🤖 AI Summary
Large multimodal models (LMMs) suffer from limited geometric reasoning performance due to scarcity, low diversity, and insufficient precision of chain-of-thought (CoT) vision-language data. Method: This paper proposes TR-CoT, a theorem-verification-driven reverse CoT generation framework. It introduces a novel theorem-guided reverse reasoning paradigm, integrating formal geometric theorem modeling, structured graph description generation, multi-granularity attribute-text alignment verification, and bidirectional cross-validation to detect logical fallacies and enhance reasoning consistency. Contribution/Results: Experiments show that TR-CoT achieves absolute gains of +10.1% on MathVista and +4.7% on GeoQA over strong baselines; logical consistency improves by 24.5%; theorem coverage breadth expands significantly; and TR-CoT outperforms advanced closed-source models including GPT-4o.
📝 Abstract
Large Multimodal Models (LMMs) face limitations in geometric reasoning due to insufficient Chain of Thought (CoT) image-text training data. While existing approaches leverage template-based or LLM-assisted methods for geometric CoT data creation, they often face challenges in achieving both diversity and precision. To bridge this gap, we introduce a two-stage Theorem-Validated Reverse Chain-of-Thought Reasoning Synthesis (TR-CoT) framework.

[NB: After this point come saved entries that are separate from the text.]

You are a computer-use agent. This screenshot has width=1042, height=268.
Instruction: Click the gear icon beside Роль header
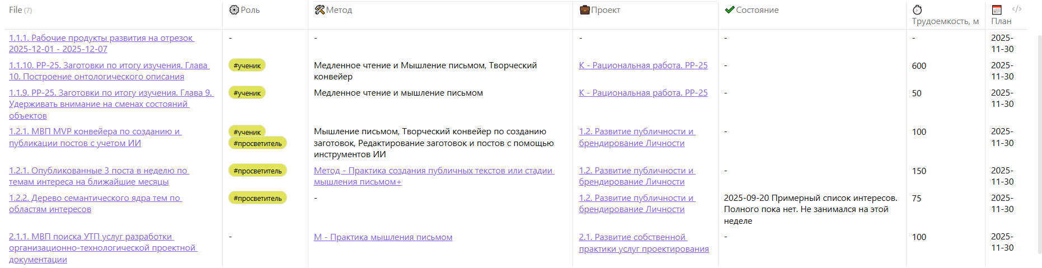coord(234,10)
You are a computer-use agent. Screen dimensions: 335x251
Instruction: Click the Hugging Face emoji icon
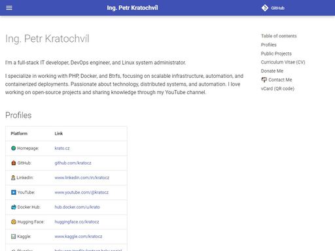tap(14, 222)
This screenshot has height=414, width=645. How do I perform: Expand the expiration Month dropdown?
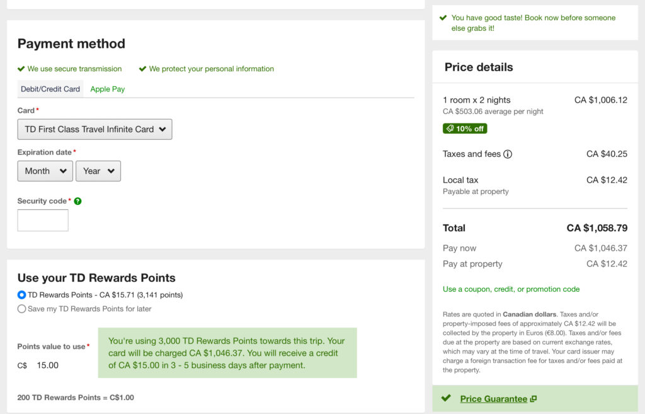[45, 171]
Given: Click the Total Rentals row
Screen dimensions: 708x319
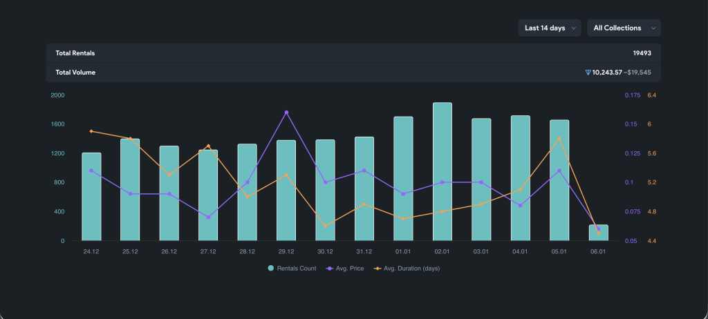Looking at the screenshot, I should (353, 53).
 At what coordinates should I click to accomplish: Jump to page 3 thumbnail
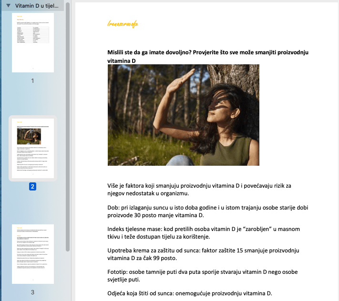pyautogui.click(x=33, y=254)
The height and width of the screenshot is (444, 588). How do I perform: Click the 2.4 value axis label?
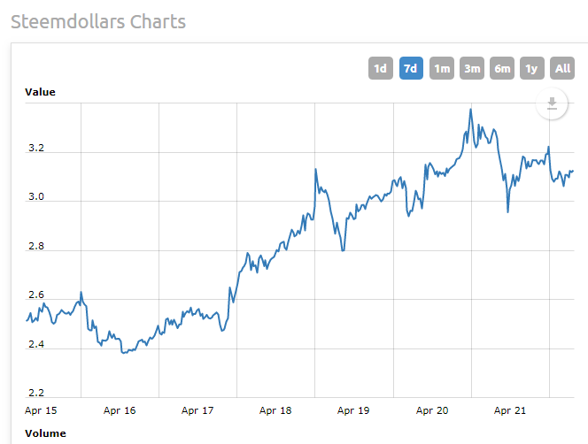[35, 344]
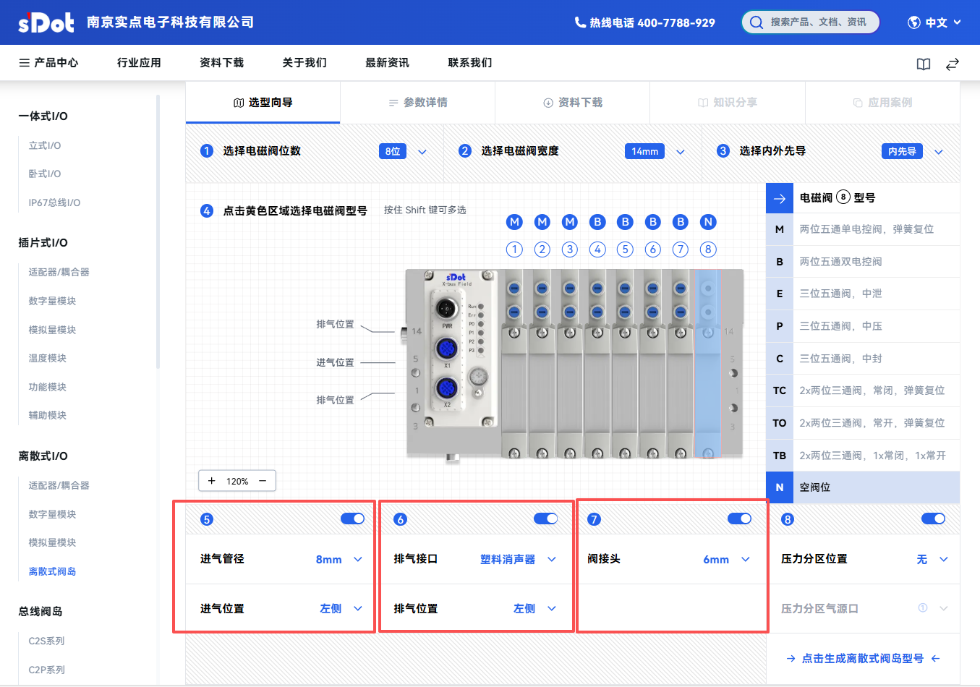The height and width of the screenshot is (687, 980).
Task: Click the zoom in plus icon
Action: pos(212,481)
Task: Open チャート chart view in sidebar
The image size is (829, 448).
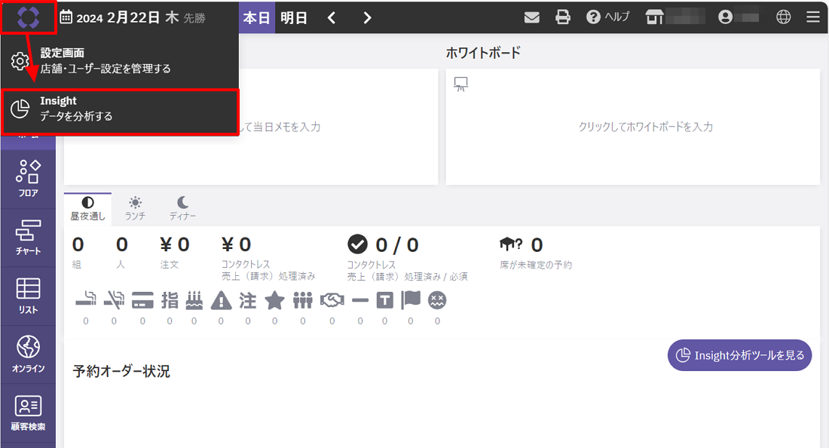Action: point(28,238)
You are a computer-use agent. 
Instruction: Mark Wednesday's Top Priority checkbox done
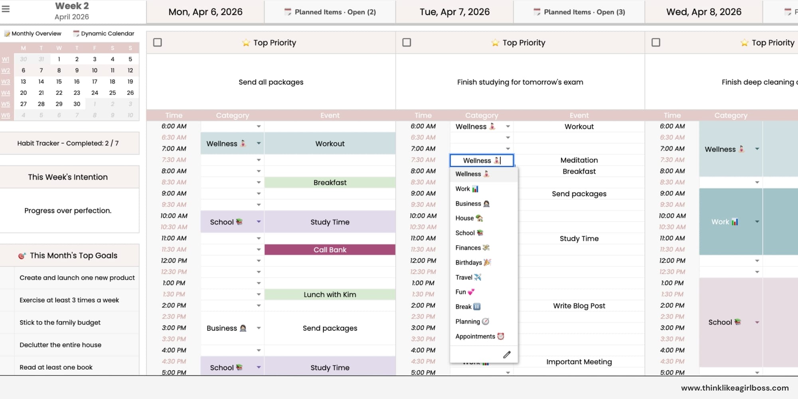point(656,42)
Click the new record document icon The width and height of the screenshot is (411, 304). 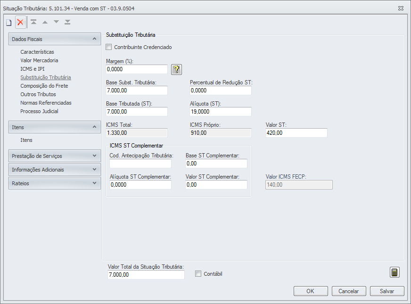[8, 22]
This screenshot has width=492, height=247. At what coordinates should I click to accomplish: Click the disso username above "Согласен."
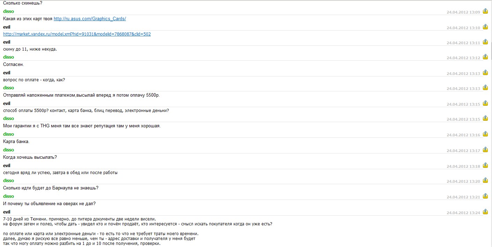pyautogui.click(x=8, y=57)
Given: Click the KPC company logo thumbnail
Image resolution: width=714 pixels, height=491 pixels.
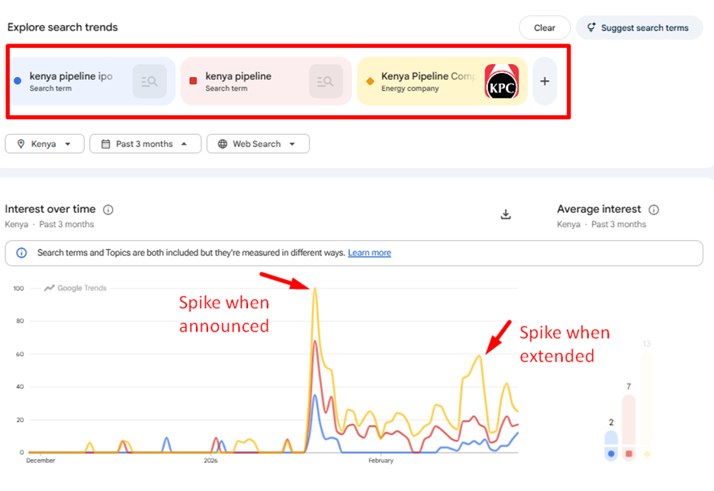Looking at the screenshot, I should 501,82.
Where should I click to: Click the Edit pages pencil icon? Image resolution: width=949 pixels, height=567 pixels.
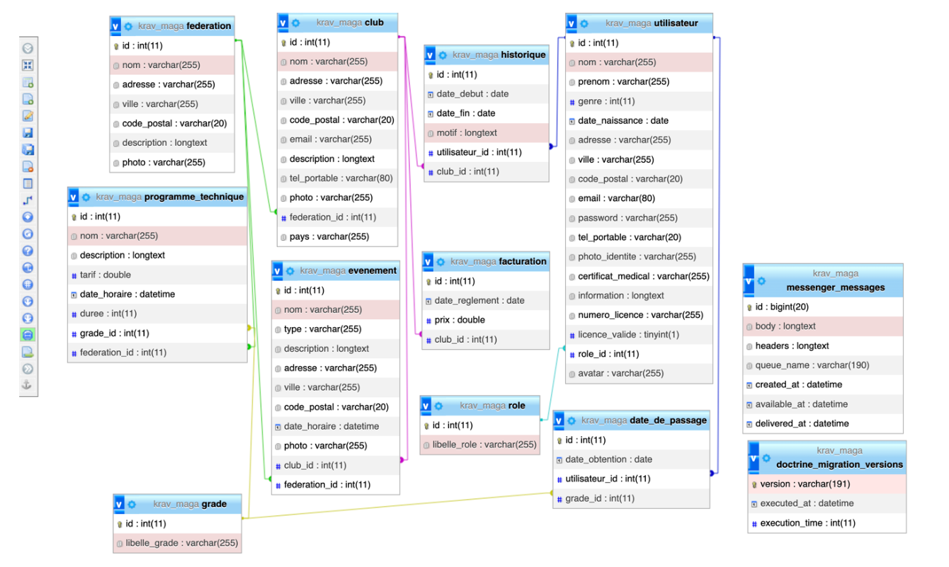(28, 116)
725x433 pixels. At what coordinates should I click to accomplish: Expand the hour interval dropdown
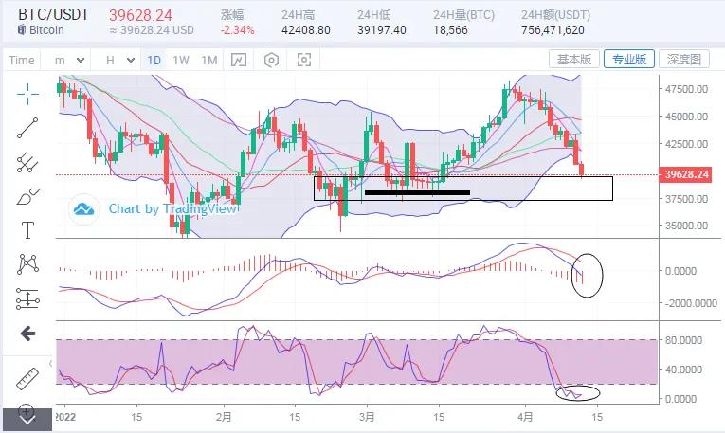(119, 60)
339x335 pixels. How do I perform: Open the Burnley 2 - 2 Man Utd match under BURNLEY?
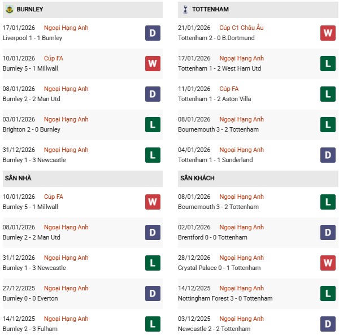click(32, 99)
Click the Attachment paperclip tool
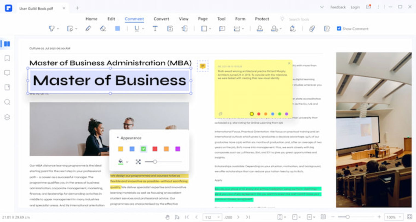Screen dimensions: 416x222 pyautogui.click(x=312, y=29)
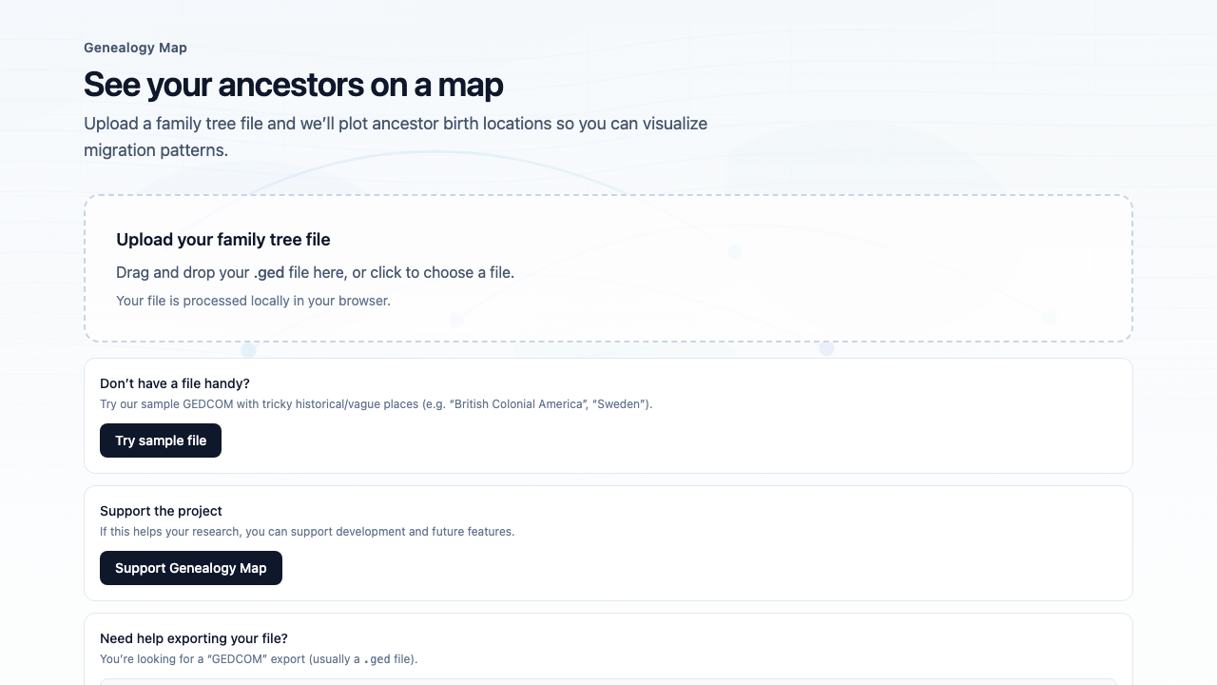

The first stage, TR-Engine, synthesizes theorem-grounded geometric diagrams with structured descriptions and properties. The second stage, TR-Reasoner, employs reverse reasoning to iteratively refine question-answer pairs by cross-validating geometric properties and description fragments. Our approach expands theorem-type coverage, corrects long-standing misunderstandings, and enhances geometric reasoning. Fine-grained CoT improves theorem understanding and increases logical consistency by 24.5%. Our best models surpass the baselines in MathVista and GeoQA by 10.1% and 4.7%, outperforming advanced closed-source models like GPT-4o.